Their experience is not unique. In 19 of the 29 cases where Hirsch initially issued a euthanasia order last year, dog owners appealed their case to General Sessions or Circuit Court. In 10 of those cases, the euthanasia order was overturned. Three others are still awaiting court dates. Another case was dismissed for failure to prosecute, suggesting the complaining party didn’t return to court to continue pursuing the case. 

Terrell said his experience — echoed in the records of recent cases — taught him that dog owners can probably beat a euthanasia order, albeit after months of waiting and thousands of dollars on legal fees. 

“If you feel like you’re in a situation where your dog does not need to be euthanized, you should probably fight it,” Terrell said. 

Cases Pending

Meanwhile, the cases of allegedly vicious dogs and the people who own them keep coming to the courts. Appeals are currently pending in the matter of a dog named Big Boy, who received a euthanasia order in January, and another named Bear, ordered to be put down in February. 

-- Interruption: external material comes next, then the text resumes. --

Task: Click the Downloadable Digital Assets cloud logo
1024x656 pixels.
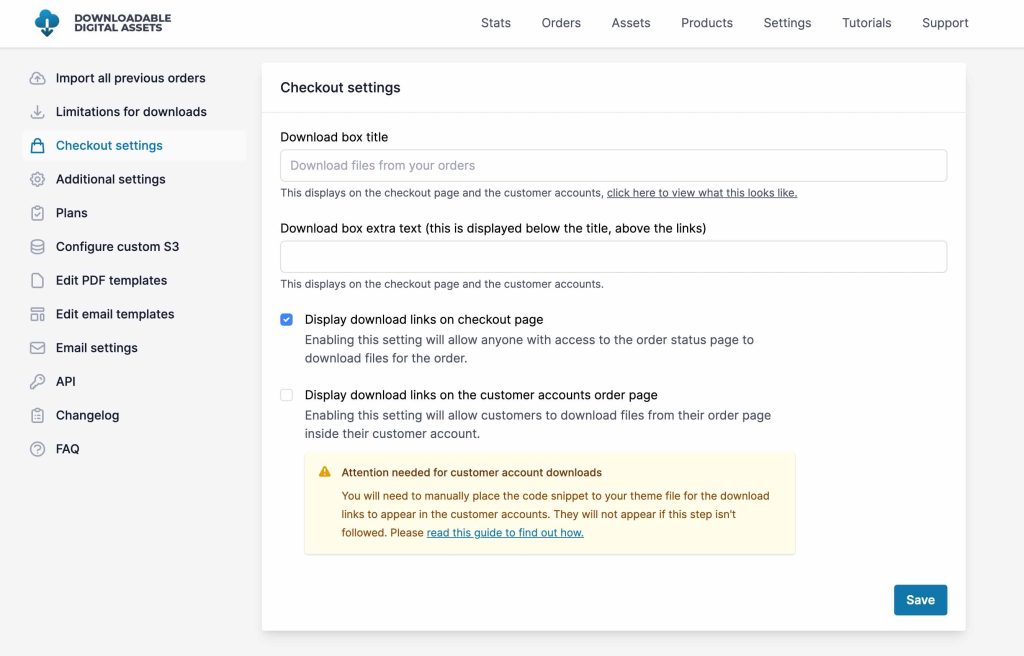Action: [46, 23]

More recently, the case of a Bellevue area man and his two Alaskan huskies made headlines and raised questions about whether truly dangerous dogs are being left in the hands of irresponsible owners. David Bishop was arrested in March after his huskies — Thunder and Lightning — got away from him during a walk and attacked a female English setter that later had to be put down. Bishop was charged with dogs running at large causing death. But it turned out not to be the first violent incident involving his dogs. Court records show both dogs in recent years were the subject of euthanasia orders that were later overturned on appeal. Just two months before the attack on the English setter, Hirsch ordered one of the dogs, Lightning, to be euthanized in January after an attack on another animal in December. The cases against Thunder, Lightning and Bishop are still pending.